Doctors debate value of ‘fringe’ heart treatment

Our Review Summary

This AP story gave us many of the same reasons that USA Today cited for not trusting the results of this study. But there were a few more enlightening touches, including the fact that a number of the study investigators were convicted felons, and that dropouts were disproportionately concentrated in placebo group–a result that raises questions about the blinding of the study and whether patients knew what kinds of treatment they were getting.


Why This Matters

This is good reporting on marginal research on a complementary/alternative medicine approach that is funded by the NIH.  Journalists need to ensure that they are as critical of mainstream research findings, particularly when presented at research conferences and not yet peer-reviewed.


Does the story adequately discuss the costs of the intervention?


According to the story: “Treatments cost $90 to $150 apiece, usually are done weekly for 30 weeks and then less often, and are not covered by insurance.”

Does the story adequately quantify the benefits of the treatment/test/product/procedure?


Results are given in absolute terms: “Four years after treatment, 26.5 percent of the chelation group had [a cardiovascular complication] versus 30 percent of those given dummy infusions.” In addition, the benefits are called “small” and experts caution that chelation can’t be accepted as a mainstream heart disease treatment based on these results.

In this report (as opposed to the USA Today story) the total number of people in the study was given, but still not the number in each group who were enrolled and had the composite endpoint.
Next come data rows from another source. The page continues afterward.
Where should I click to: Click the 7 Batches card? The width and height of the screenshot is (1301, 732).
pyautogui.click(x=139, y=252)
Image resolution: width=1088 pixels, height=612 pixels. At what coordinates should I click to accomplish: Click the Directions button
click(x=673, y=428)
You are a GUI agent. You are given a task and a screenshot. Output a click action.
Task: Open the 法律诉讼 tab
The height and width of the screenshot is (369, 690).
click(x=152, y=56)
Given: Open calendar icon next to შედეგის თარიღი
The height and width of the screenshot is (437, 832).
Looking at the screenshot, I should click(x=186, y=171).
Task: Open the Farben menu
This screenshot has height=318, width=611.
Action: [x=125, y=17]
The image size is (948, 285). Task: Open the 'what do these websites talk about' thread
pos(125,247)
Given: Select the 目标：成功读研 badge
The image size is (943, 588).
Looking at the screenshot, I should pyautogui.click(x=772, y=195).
This barely makes the grade.


Does the story adequately explain/quantify the harms of the intervention?

Not Satisfactory

The story makes it clear that chelation has potential to cause harm, but says that the regimen used in this study “seemed safe.” We recognize that it might be difficult to get more detail than that at a conference presentation, but it’s still not quite enough information to satsify the criterion.
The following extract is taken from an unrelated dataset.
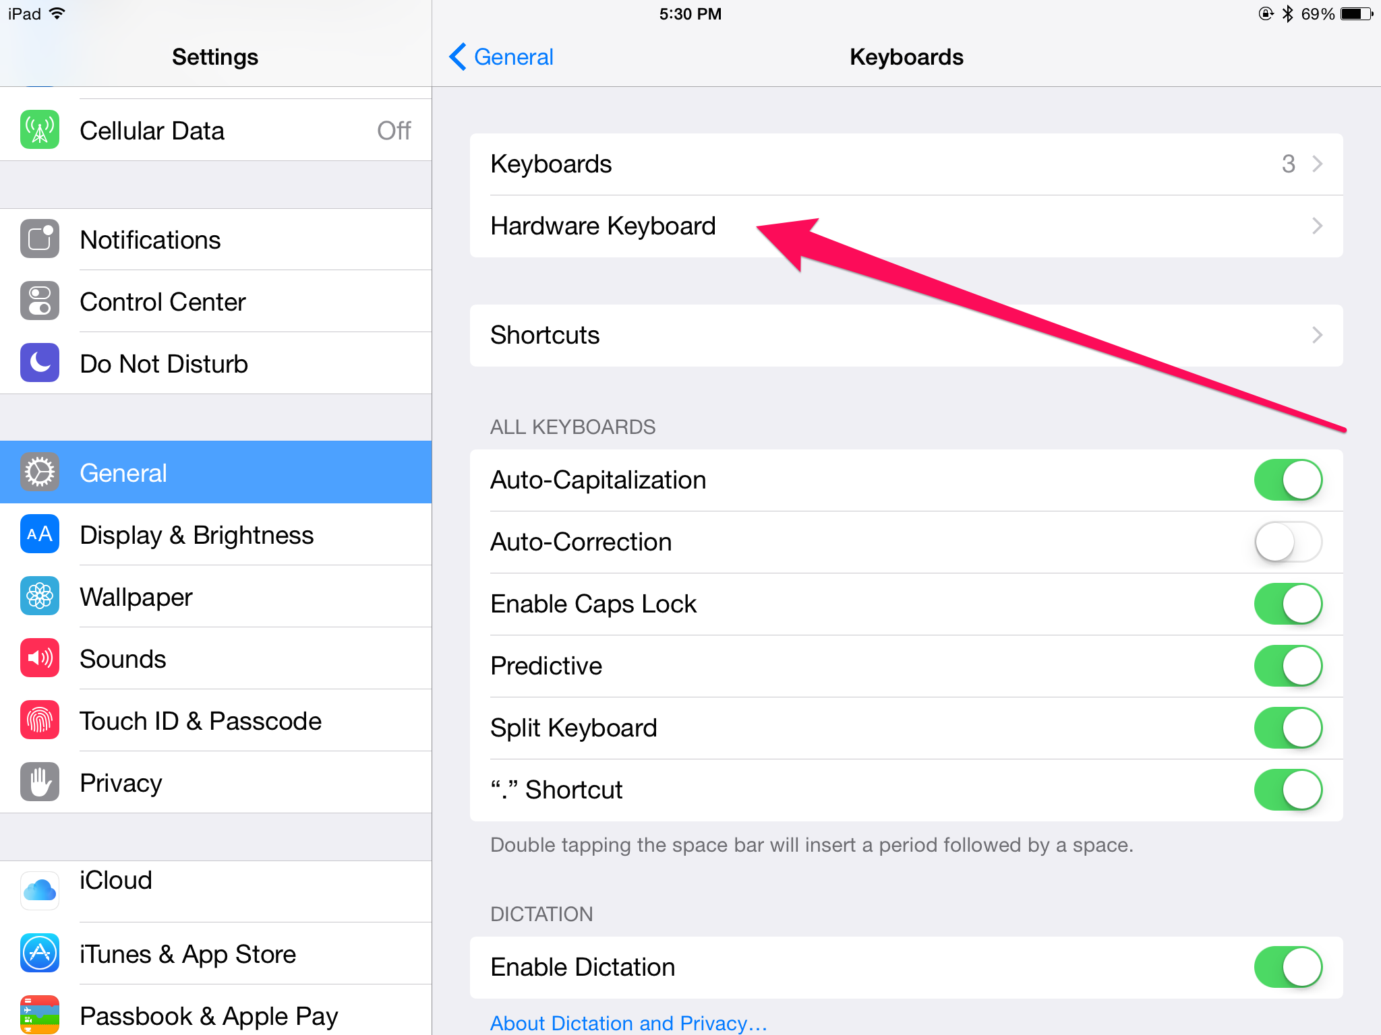Image resolution: width=1381 pixels, height=1035 pixels.
Task: Tap the Privacy hand icon
Action: [40, 782]

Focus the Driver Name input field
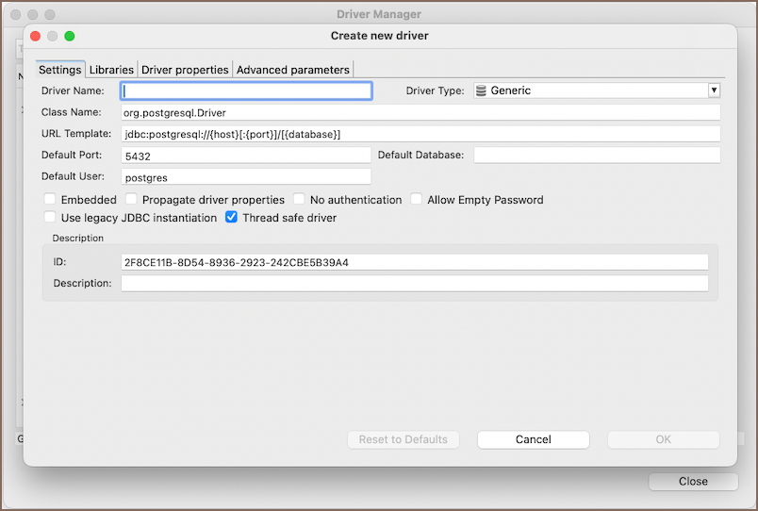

Does the story seem to grasp the quality of the evidence?


The story provides many reasons to look skeptically on the findings:

  • Some of the investigators were involved in insurance fraud and are convicted felons.
  • The dropout rate was substantial, and the pattern of dropouts suggests that the blinding may have been compromised. 
  • The findings have not been fully vetted as part of the peer review process prior to publication in a medical journal.
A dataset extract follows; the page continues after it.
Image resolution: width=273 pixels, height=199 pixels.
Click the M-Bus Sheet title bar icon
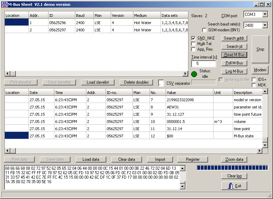click(4, 4)
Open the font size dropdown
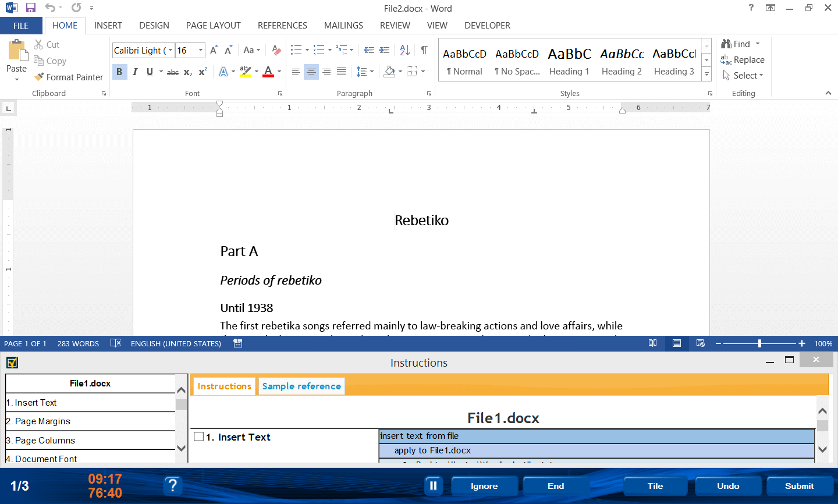Image resolution: width=838 pixels, height=504 pixels. (201, 51)
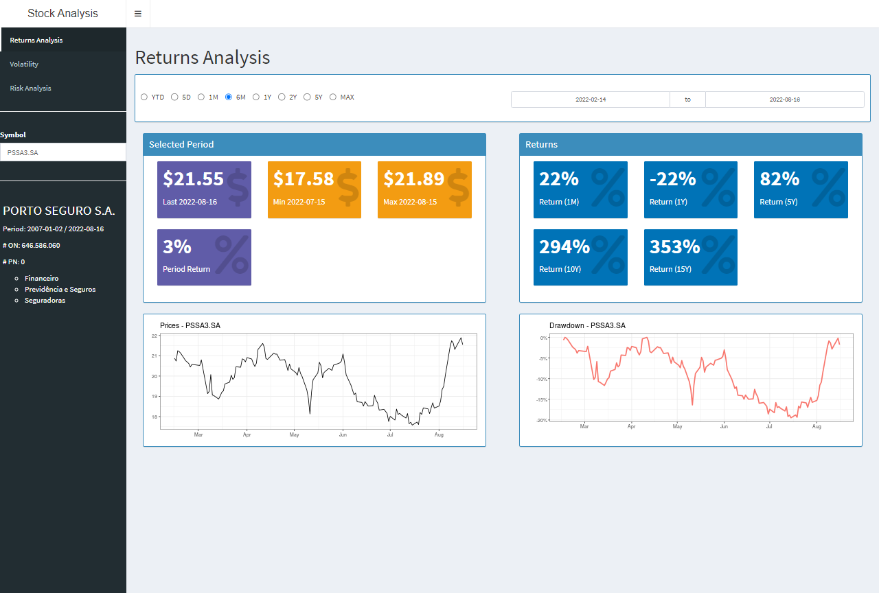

The story includes sufficient detail about the conduct of the study and preliminary nature of the findings, as shown above.(KF)

Does the story commit disease-mongering?


No disease mongering about cardiovascular disease.

Does the story use independent sources and identify conflicts of interest?


The story raises concerns about potential pro-chelation bias among the researchers, and we’ll make the same observation we did in our review of the competing USA Today coverage: Lots of trials are led by physicians and surgeons who provide the treatment that they’re supposed to be studying for profit–whether it’s a surgical procedure or some other form of treatment. So if this constitutes bias, it’s a bias that’s endemic to medical research. There is a suggestion here that this is something we’d only see in the alternative medical community.

Other than that, no concerns: there are plenty of independent voices quoted in the story.

Does the story compare the new approach with existing alternatives?


The story mentions established treatments such as cholesterol-lowering medicines and stents to open clogged arteries.

Does the story establish the availability of the treatment/test/product/procedure?


The story explains how practitioners and patients can obtain chelating drugs for treatment of heart disease despite lack of FDA approval for a commercial product: they order it custom-mixed from special compounding pharmacies.

Does the story establish the true novelty of the approach?


The story doesn’t make any inappropriate claims about the novelty of the study. It is also clear that this is the first report from a 10-year NIH-funded trial.

Does the story appear to rely solely or largely on a news release?


The story has enough original reporting that we can be sure it wasn’t based on a press release.